What needs to be done
Please convert the records below into a Markdown table with the columns Row and Line, one numbered row per line, leaving out blank lines.
»»
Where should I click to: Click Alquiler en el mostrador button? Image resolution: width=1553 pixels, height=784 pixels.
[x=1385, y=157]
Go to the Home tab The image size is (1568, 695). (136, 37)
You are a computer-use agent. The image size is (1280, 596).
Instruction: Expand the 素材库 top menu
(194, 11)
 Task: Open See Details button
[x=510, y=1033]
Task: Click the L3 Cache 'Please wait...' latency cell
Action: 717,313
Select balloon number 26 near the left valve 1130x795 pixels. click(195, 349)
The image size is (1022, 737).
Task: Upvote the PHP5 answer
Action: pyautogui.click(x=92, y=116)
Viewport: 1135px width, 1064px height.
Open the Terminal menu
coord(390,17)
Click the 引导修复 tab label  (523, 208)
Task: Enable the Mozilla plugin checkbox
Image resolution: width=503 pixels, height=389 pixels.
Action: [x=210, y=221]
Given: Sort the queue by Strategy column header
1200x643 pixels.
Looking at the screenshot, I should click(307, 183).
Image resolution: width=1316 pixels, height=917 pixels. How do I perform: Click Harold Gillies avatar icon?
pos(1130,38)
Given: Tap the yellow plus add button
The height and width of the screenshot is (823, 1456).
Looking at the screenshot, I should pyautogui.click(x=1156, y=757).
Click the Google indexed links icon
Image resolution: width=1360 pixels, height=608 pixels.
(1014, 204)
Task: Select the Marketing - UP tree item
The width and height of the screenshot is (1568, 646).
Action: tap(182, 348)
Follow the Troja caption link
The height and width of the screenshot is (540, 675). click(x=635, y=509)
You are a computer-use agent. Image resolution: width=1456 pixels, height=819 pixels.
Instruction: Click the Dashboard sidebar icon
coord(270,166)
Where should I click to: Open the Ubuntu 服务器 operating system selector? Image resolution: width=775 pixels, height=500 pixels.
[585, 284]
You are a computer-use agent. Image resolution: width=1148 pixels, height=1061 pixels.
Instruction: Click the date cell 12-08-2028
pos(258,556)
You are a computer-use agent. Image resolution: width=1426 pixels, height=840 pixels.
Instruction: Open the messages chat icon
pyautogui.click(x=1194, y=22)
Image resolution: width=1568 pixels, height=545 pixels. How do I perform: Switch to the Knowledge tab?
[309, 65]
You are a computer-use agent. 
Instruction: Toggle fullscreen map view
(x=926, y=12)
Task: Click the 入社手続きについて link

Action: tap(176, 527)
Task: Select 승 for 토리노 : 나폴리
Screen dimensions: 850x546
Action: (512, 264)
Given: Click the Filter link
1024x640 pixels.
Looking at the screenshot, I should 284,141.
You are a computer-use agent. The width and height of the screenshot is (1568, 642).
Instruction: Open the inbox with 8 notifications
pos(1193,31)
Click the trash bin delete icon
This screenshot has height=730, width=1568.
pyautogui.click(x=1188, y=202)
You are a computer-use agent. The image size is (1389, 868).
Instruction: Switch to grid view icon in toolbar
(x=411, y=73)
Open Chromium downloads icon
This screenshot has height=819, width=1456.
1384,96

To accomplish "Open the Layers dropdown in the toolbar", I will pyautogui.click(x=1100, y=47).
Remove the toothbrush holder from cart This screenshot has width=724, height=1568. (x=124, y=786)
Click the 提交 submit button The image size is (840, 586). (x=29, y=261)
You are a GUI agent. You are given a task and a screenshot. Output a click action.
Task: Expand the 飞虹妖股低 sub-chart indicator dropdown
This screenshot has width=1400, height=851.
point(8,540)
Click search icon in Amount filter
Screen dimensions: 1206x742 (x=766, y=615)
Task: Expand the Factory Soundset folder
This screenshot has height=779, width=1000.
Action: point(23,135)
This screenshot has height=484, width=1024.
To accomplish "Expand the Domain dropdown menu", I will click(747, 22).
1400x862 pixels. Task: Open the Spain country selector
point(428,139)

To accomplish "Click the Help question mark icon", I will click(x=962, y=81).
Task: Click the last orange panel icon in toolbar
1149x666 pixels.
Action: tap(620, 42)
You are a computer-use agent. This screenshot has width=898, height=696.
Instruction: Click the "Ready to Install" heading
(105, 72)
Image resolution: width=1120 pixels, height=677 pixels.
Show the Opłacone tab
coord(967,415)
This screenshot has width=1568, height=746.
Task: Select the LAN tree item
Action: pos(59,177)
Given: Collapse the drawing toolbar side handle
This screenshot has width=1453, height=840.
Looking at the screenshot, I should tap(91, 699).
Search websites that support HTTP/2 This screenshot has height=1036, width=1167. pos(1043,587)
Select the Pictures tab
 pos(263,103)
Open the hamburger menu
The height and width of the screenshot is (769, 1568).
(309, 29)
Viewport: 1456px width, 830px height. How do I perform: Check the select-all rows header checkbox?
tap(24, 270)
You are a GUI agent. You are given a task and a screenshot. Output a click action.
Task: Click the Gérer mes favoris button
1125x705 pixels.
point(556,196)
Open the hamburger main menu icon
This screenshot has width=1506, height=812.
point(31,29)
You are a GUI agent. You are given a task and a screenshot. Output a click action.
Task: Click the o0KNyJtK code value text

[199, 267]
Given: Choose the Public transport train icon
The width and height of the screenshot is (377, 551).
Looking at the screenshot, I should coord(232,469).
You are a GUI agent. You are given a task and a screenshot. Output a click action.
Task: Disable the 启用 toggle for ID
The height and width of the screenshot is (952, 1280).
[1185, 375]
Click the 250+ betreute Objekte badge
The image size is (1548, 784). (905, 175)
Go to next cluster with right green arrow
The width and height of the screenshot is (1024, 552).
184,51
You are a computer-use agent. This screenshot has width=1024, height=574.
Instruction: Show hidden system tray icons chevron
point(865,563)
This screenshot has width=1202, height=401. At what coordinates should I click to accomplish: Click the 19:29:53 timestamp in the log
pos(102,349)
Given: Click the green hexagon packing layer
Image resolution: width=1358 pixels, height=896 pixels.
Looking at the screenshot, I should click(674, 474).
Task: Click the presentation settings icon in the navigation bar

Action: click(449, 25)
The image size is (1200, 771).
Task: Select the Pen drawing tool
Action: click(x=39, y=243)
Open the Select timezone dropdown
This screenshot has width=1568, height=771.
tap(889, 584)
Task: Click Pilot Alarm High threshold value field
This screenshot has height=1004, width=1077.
««
The response
| Row | Line |
|---|---|
| 1 | Where should I click to: Click Alquiler en el mostrador button? Image resolution: width=1553 pixels, height=784 pixels. |
| 2 | [x=1385, y=157] |
| 3 | Go to the Home tab The image size is (1568, 695). (136, 37) |
| 4 | You are a computer-use agent. The image size is (1280, 596). |
| 5 | Instruction: Expand the 素材库 top menu |
| 6 | (194, 11) |
| 7 |  Task: Open See Details button |
| 8 | [x=510, y=1033] |
| 9 | Task: Click the L3 Cache 'Please wait...' latency cell |
| 10 | Action: 717,313 |
| 11 | Select balloon number 26 near the left valve 1130x795 pixels. click(195, 349) |
| 12 | The image size is (1022, 737). |
| 13 | Task: Upvote the PHP5 answer |
| 14 | Action: pyautogui.click(x=92, y=116) |
| 15 | Viewport: 1135px width, 1064px height. |
| 16 | Open the Terminal menu |
| 17 | coord(390,17) |
| 18 | Click the 引导修复 tab label  (523, 208) |
| 19 | Task: Enable the Mozilla plugin checkbox |
| 20 | Image resolution: width=503 pixels, height=389 pixels. |
| 21 | Action: [x=210, y=221] |
| 22 | Given: Sort the queue by Strategy column header |
| 23 | 1200x643 pixels. |
| 24 | Looking at the screenshot, I should click(307, 183). |
| 25 | Image resolution: width=1316 pixels, height=917 pixels. How do I perform: Click Harold Gillies avatar icon? |
| 26 | pos(1130,38) |
| 27 | Given: Tap the yellow plus add button |
| 28 | The height and width of the screenshot is (823, 1456). |
| 29 | Looking at the screenshot, I should pyautogui.click(x=1156, y=757). |
| 30 | Click the Google indexed links icon |
| 31 | Image resolution: width=1360 pixels, height=608 pixels. |
| 32 | (1014, 204) |
| 33 | Task: Select the Marketing - UP tree item |
| 34 | The width and height of the screenshot is (1568, 646). |
| 35 | Action: tap(182, 348) |
| 36 | Follow the Troja caption link |
| 37 | The height and width of the screenshot is (540, 675). click(x=635, y=509) |
| 38 | You are a computer-use agent. Image resolution: width=1456 pixels, height=819 pixels. |
| 39 | Instruction: Click the Dashboard sidebar icon |
| 40 | coord(270,166) |
| 41 | Where should I click to: Open the Ubuntu 服务器 operating system selector? Image resolution: width=775 pixels, height=500 pixels. |
| 42 | [585, 284] |
| 43 | You are a computer-use agent. Image resolution: width=1148 pixels, height=1061 pixels. |
| 44 | Instruction: Click the date cell 12-08-2028 |
| 45 | pos(258,556) |
| 46 | You are a computer-use agent. Image resolution: width=1426 pixels, height=840 pixels. |
| 47 | Instruction: Open the messages chat icon |
| 48 | pyautogui.click(x=1194, y=22) |
| 49 | Image resolution: width=1568 pixels, height=545 pixels. How do I perform: Switch to the Knowledge tab? |
| 50 | [309, 65] |
| 51 | You are a computer-use agent.  |
| 52 | Instruction: Toggle fullscreen map view |
| 53 | (x=926, y=12) |
| 54 | Task: Click the 入社手続きについて link |
| 55 | Action: tap(176, 527) |
| 56 | Task: Select 승 for 토리노 : 나폴리 |
| 57 | Screen dimensions: 850x546 |
| 58 | Action: (512, 264) |
| 59 | Given: Click the Filter link |
| 60 | 1024x640 pixels. |
| 61 | Looking at the screenshot, I should 284,141. |
| 62 | You are a computer-use agent. The width and height of the screenshot is (1568, 642). |
| 63 | Instruction: Open the inbox with 8 notifications |
| 64 | pos(1193,31) |
| 65 | Click the trash bin delete icon |
| 66 | This screenshot has height=730, width=1568. |
| 67 | pyautogui.click(x=1188, y=202) |
| 68 | You are a computer-use agent. The image size is (1389, 868). |
| 69 | Instruction: Switch to grid view icon in toolbar |
| 70 | (x=411, y=73) |
| 71 | Open Chromium downloads icon |
| 72 | This screenshot has height=819, width=1456. |
| 73 | 1384,96 |
| 74 | To accomplish "Open the Layers dropdown in the toolbar", I will pyautogui.click(x=1100, y=47). |
| 75 | Remove the toothbrush holder from cart This screenshot has width=724, height=1568. (x=124, y=786) |
| 76 | Click the 提交 submit button The image size is (840, 586). (x=29, y=261) |
| 77 | You are a GUI agent. You are given a task and a screenshot. Output a click action. |
| 78 | Task: Expand the 飞虹妖股低 sub-chart indicator dropdown |
| 79 | This screenshot has width=1400, height=851. |
| 80 | point(8,540) |
| 81 | Click search icon in Amount filter |
| 82 | Screen dimensions: 1206x742 (x=766, y=615) |
| 83 | Task: Expand the Factory Soundset folder |
| 84 | This screenshot has height=779, width=1000. |
| 85 | Action: point(23,135) |
| 86 | This screenshot has height=484, width=1024. |
| 87 | To accomplish "Expand the Domain dropdown menu", I will click(747, 22). |
| 88 | 1400x862 pixels. Task: Open the Spain country selector |
| 89 | point(428,139) |
| 90 | To accomplish "Click the Help question mark icon", I will click(x=962, y=81). |
| 91 | Task: Click the last orange panel icon in toolbar |
| 92 | 1149x666 pixels. |
| 93 | Action: tap(620, 42) |
| 94 | You are a computer-use agent. This screenshot has width=898, height=696. |
| 95 | Instruction: Click the "Ready to Install" heading |
| 96 | (105, 72) |
| 97 | Image resolution: width=1120 pixels, height=677 pixels. |
| 98 | Show the Opłacone tab |
| 99 | coord(967,415) |
| 100 | This screenshot has width=1568, height=746. |
| 101 | Task: Select the LAN tree item |
| 102 | Action: pos(59,177) |
| 103 | Given: Collapse the drawing toolbar side handle |
| 104 | This screenshot has width=1453, height=840. |
| 105 | Looking at the screenshot, I should tap(91, 699). |
| 106 | Search websites that support HTTP/2 This screenshot has height=1036, width=1167. pos(1043,587) |
| 107 | Select the Pictures tab |
| 108 |  pos(263,103) |
| 109 | Open the hamburger menu |
| 110 | The height and width of the screenshot is (769, 1568). |
| 111 | (309, 29) |
| 112 | Viewport: 1456px width, 830px height. How do I perform: Check the select-all rows header checkbox? |
| 113 | tap(24, 270) |
| 114 | You are a GUI agent. You are given a task and a screenshot. Output a click action. |
| 115 | Task: Click the Gérer mes favoris button |
| 116 | 1125x705 pixels. |
| 117 | point(556,196) |
| 118 | Open the hamburger main menu icon |
| 119 | This screenshot has width=1506, height=812. |
| 120 | point(31,29) |
| 121 | You are a GUI agent. You are given a task and a screenshot. Output a click action. |
| 122 | Task: Click the o0KNyJtK code value text |
| 123 | [199, 267] |
| 124 | Given: Choose the Public transport train icon |
| 125 | The width and height of the screenshot is (377, 551). |
| 126 | Looking at the screenshot, I should coord(232,469). |
| 127 | You are a GUI agent. You are given a task and a screenshot. Output a click action. |
| 128 | Task: Disable the 启用 toggle for ID |
| 129 | The height and width of the screenshot is (952, 1280). |
| 130 | [1185, 375] |
| 131 | Click the 250+ betreute Objekte badge |
| 132 | The image size is (1548, 784). (905, 175) |
| 133 | Go to next cluster with right green arrow |
| 134 | The width and height of the screenshot is (1024, 552). |
| 135 | 184,51 |
| 136 | You are a computer-use agent. This screenshot has width=1024, height=574. |
| 137 | Instruction: Show hidden system tray icons chevron |
| 138 | point(865,563) |
| 139 | This screenshot has width=1202, height=401. At what coordinates should I click to accomplish: Click the 19:29:53 timestamp in the log |
| 140 | pos(102,349) |
| 141 | Given: Click the green hexagon packing layer |
| 142 | Image resolution: width=1358 pixels, height=896 pixels. |
| 143 | Looking at the screenshot, I should click(674, 474). |
| 144 | Task: Click the presentation settings icon in the navigation bar |
| 145 | Action: click(449, 25) |
| 146 | The image size is (1200, 771). |
| 147 | Task: Select the Pen drawing tool |
| 148 | Action: click(x=39, y=243) |
| 149 | Open the Select timezone dropdown |
| 150 | This screenshot has width=1568, height=771. |
| 151 | tap(889, 584) |
| 152 | Task: Click Pilot Alarm High threshold value field |
| 153 | This screenshot has height=1004, width=1077. |